I want to take this opportunity to add that the bugs need to be
addressed, especially the wish list. There are people who send bugs to
request to be added or taken into consideration certain properties and
functionality in the packages and maintainers are ignoring. Another
Examples?
Personaly on wishlist items (new upstream functionalitys) it is the job
of upstream to address them, the maintainer should forward it to them
and maybe upstream does not want it?



You're right in that part, it all depends from the point of view we
look, now evaluate this: if the sender requests that maintainer of the
package to take into consideration to add or modify any part of the
package, or add something missing and that can be added? For example, if
I create a program in Perl or Python, I pack and upload it and someone
asks me to consider adding a file that may help, or someone requests a
modification of the code? That is what I mentioned in my previous post.

Modifying isn't as easy as a patch sounds in most cases, because you may also break the usage of it, like ABI/API incompatibilities.



thing is the system of new packages (debian-mentors,
mentors.debian.net) .. I think that there could be a team dedicated to
addressing this important task, same as the team dedicated to the
kernel, the core packages, translation, among other important packages.
I think you do not know how much work it is to sponsor a packages,
especially if it is NEW or the maintainer does not have enough
experience yet and the whole sponsoring requests ends up in a 30 mails
conversation..


I do not think you're right in that part. I do not deny that I lack
experience, but I know that to create a package takes time and
dedication and thus, to evaluate and see if the package meets the
minimum requirements takes more time. For the same reason is that, as a
suggestion, I explained to DD to assess the possibility of creating a
team of DD that can be charged with this task that is as important as
many other

In my opinion it would not help to creae a special force team for it.
Currently there are many DDs who are looking on mentors for potentioal sponsorings. Most people have a quick lock at the package and decide then if they are able/interested in sponsoring it, as a sponsor you also have some more or less obligations about the package.

Personally I do not want to sponsor gnome apps, because I do not realy know the gnome internals, etc etc.

Please also note that every DD is doing this work in his free time, this would be still the case if we have got a special sponsoring team - the current situation wouldn't get better with this.

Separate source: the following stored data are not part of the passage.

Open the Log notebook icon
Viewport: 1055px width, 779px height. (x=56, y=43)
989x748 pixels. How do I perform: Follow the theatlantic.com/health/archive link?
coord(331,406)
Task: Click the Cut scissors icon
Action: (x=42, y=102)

I believe that this significantly affects the quality of the
distribution
Debian has the biggest software repository of every distribution.
I do not think that it is a *such important* part to include new software.
The most important RFS reports are such which fixes bugs (especially RC
ones).


I agree with you in the part that is more important to address a package
that updates or fixes a bug, but it is also important to address the new
revenue package.

Yes and no. That is just a question of priorities:
1) rc bugfixing
2) any other bugfixing
3) new packages


An example of this, when I started using Debian one of the things that
impressed me was the amount of programs, games, tools, and libraries
that exist in the repository. Just ordered a 'apt-get' and was installed
and almost ready to use.

Yes this also was in the past one reason why I switched to Debian. :-)



For some weeks I take a look on the mentors mail archive and the
packages list for sponsors on mentors.debian.net - I wanted to sponsor
packages which are waiting since "ages" to get uploaded.
My result was, that most packages are more or less quickly uploaded, but
neither the sponsor and maintainer replied to the thread on the mailing
list / removed the package from mentors, which is bad.


I have for you a scenario: Suppose you're excited about Debian, you like
Debian, you want to help to make Debian better and spend part of your
time to package a program, game, tool or a library. When you finished,
you test it with 'lintian', install, uninstall, then uploaded to the
'mentors.debian.net' and finally sent an RFS. Spend one week, two weeks,
three weeks and it's time that you ask yourself: What is happening?
Until the time comes to desist from a help and good day, after a very
long time, you receive a message talking about a DD package, then what
are you doing? And the time comes that you no longer want to help. A
good day, after a very long time, you receive a message from a DD
talking about your package, what you would do in that time?

I personaly know how frustrating it may be..

Personaly I think it would be a good idea to implement a new system for sponsoring requests, which could be tracked.

The current situation with a bit of mentors.debian.net and some communication about this ML and also a little bit about the OFTC IRC channel isn't very open, because we could not realy track it without spending some more efforts in it..
This is what I meant :)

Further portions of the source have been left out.